Columnist Challenges Competition Bureau's Approach to Algorithmic Pricing
In a recent commentary, economist and columnist Matthew Lau has issued a strong critique of the federal Competition Bureau's increasing scrutiny of algorithmic pricing practices. Lau argues that government intervention in this area is unnecessary and potentially harmful to market efficiency and consumer welfare.
Understanding Algorithmic Pricing Mechanisms
The Competition Bureau defined algorithmic pricing in a discussion paper last year as "the process of using automated algorithms to set or recommend prices for products or services, often in real time, based on a set of data inputs." The bureau noted that this practice is gaining momentum worldwide across various sectors including hospitality, concert tickets, and ridesharing services.
Following up on its initial discussion paper, the bureau recently published a new report summarizing public feedback on algorithmic pricing, indicating its intention to "respond swiftly and effectively" to what it perceives as potential market concerns.
Clear Consumer Benefits of Market-Driven Algorithms
Lau presents compelling examples from the bureau's own paper to illustrate the benefits of algorithmic pricing. A ridesharing application that charges more during peak hours or inclement weather actually improves economic efficiency by better matching supply with demand. Similarly, hotels using algorithms to provide personalized offers based on customer preferences help consumers by tailoring options to their specific needs and budget constraints.
"In both examples, the benefits of algorithmic pricing are clear," Lau writes. "The ridesharing application improves economic efficiency by matching supply with demand. The hotel helps the consumer by tailoring offers according to what the consumer prefers."
The bureau's own paper acknowledges that algorithmic pricing can help businesses innovate, improve efficiency, and make it easier for consumers to switch providers between competing services.
Questioning Regulatory Concerns
Lau systematically addresses the Competition Bureau's expressed concerns about potential negative aspects of algorithmic pricing. The bureau has suggested that algorithmic pricing could facilitate price coordination among competitors if they use common algorithms. However, Lau counters that collusive arrangements are inherently unstable because companies always have incentives to "cheat" by lowering prices to gain market share.
Furthermore, Lau questions the fundamental premise that government should prohibit price coordination in competitive markets, suggesting that market forces naturally correct such behavior without regulatory intervention.
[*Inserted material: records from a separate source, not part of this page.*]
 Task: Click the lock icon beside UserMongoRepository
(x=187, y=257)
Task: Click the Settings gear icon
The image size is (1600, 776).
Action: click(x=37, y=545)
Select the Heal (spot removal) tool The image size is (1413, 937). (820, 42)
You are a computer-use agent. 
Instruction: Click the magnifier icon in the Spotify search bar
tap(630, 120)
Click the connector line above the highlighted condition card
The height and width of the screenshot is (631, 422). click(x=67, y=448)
Examining Alleged Harmful Practices
The Competition Bureau has raised concerns about companies potentially using algorithms to engage in "harmful practices" such as predatory pricing or tying and bundling strategies. Lau argues these concerns are largely theoretical and not supported by market realities.
Regarding predatory pricing, which involves companies setting aggressively low prices to drive out competitors, Lau notes that real-world examples are "exceedingly rare." Companies attempting such strategies typically suffer significant financial losses, often fail to eliminate competitors, and find it nearly impossible to maintain monopoly positions without government protection.
Similarly, Lau dismisses concerns about tying and bundling, noting that algorithms might help firms "target higher prices for tied or bundled offers to less price-sensitive customers, while offering discounts to more price-sensitive customers to prevent them from switching to competitors."
"So higher prices might be charged to less price-sensitive consumers and lower prices to more price-sensitive consumers," Lau observes. "How is that harmful? The answer is that it is not."
Market Efficiency Versus Regulatory Intervention
Lau draws parallels to everyday market behaviors to illustrate his point, noting that when prices are effectively set by consumers themselves through their purchasing decisions, those who are less price-sensitive naturally pay more than those who are more price-sensitive. He cites restaurant tipping as a clear example of this market-driven price differentiation in action.
The columnist concludes that if the Competition Bureau's goal is truly to benefit consumers, its "swift and effective" response to algorithmic pricing should be no response at all. Market-driven algorithms, according to Lau's analysis, create better price matches between buyers and sellers while improving overall economic efficiency without requiring government oversight or intervention.
This perspective challenges growing regulatory interest in technology-driven pricing mechanisms and raises important questions about the appropriate role of government in evolving digital marketplaces.